U.S. Universities Exit Academic Partnerships with Russia over Ukraine War

Following Massachusetts Institute of Technology (MIT) decision to end over a decade-long academic partnership with Russia, several colleges and universities have recently announced plans to cut ties with the country over military actions in Ukraine, with more expected to follow suit.  

In October 2011, MIT and the Russian government began a partnership which led to the creation of the Skolkovo Institute of Science and Technology in Moscow. The high-tech campus was a joint effort between MIT and Russia to “build a unique and pioneering academic center in Russia.” 

MIT notified Skoltech it was terminating the collaboration with the graduate research Russian institution on February 25. MIT President L. Rafael Reif in agreement with senior leadership decided to end the collaboration “in light of the unacceptable military actions against Ukraine by the Russian government.”   

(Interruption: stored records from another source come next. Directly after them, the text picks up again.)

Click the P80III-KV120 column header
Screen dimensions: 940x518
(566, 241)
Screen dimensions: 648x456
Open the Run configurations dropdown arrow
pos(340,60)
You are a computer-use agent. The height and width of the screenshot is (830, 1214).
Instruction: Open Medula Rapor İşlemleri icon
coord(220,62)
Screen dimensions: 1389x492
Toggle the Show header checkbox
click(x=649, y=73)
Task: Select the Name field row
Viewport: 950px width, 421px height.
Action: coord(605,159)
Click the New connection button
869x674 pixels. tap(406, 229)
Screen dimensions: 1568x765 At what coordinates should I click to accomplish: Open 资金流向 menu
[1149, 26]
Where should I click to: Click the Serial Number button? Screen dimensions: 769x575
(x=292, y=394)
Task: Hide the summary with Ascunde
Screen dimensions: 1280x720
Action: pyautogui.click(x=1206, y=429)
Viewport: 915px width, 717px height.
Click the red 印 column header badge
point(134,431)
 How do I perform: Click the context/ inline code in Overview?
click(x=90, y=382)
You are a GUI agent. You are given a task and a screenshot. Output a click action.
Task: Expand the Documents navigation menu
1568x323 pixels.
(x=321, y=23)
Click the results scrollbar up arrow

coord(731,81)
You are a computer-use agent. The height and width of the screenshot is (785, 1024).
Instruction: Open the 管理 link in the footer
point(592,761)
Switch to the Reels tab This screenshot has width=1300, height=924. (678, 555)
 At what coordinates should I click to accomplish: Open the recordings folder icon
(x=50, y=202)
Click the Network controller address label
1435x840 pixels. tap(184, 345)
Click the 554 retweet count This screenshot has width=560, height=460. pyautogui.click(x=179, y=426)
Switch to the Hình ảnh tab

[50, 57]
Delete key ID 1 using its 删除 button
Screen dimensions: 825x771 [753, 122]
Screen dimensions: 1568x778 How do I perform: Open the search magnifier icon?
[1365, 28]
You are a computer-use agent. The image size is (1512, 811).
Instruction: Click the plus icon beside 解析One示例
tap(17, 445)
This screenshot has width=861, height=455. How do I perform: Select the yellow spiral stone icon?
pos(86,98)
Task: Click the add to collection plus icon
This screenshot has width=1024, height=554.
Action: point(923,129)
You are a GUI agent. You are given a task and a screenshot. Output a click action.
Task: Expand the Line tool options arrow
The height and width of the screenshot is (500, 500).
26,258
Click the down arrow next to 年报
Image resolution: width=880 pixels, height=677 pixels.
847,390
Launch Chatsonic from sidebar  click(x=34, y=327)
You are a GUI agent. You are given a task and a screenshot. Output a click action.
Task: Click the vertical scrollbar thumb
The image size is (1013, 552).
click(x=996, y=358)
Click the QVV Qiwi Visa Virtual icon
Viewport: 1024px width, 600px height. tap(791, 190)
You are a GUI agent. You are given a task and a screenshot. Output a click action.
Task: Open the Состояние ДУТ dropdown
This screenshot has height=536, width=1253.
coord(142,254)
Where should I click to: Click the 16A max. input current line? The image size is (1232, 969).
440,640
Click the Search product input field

In the statement published on the MIT Skoltech Program’s website, MIT announced that the decision is “a rejection of the actions of the Russian government in Ukraine.” Adding: “We take it with deep regret because of our great respect for the Russian people and our profound appreciation for the contributions of the many extraordinary Russian colleagues we have worked with.” 

Sadly, this decision has a direct impact on principal investigators (PIs) and MIT, who have been leading Skoltech program projects as well as on their students. MIT continues in close communication with PIs offering guidance to make sure that the students involved are able to complete their research and academic work without interruption.

Faculty across the University of Colorado campuses stopped collaborating in all research projects with Russia. They stopped conducting research funded by Russian entities and are not sending funds to Russian entities for shared projects. Showing solidarity with the people of Ukraine, the University of Colorado is taking steps to exit from all its investment in publicly traded Russian companies. 

In an open letter to its students, Middlebury College announced it is suspending its Russian study abroad program; the college is asking students in Russia to return to the U.S. as soon as possible. The University of Arkansas advises students studying abroad not to travel to countries bordering Ukraine.

In Pennsylvania, in a simple yet thoughtful statement which speaks volumes, the University of Scranton lit its gateway sign with the Ukrainian flag.  

Other U.S. universities showing support to Ukraine include Stanford University, Cornell University, and Michigan State University

More than 500 college presidents have asked the federal government to issue Temporary Protected Status and Special Student Relief for Ukrainians studying or living in the United States. This would offer protection against deportation, giving flexibility to almost 2,000 Ukrainian international students.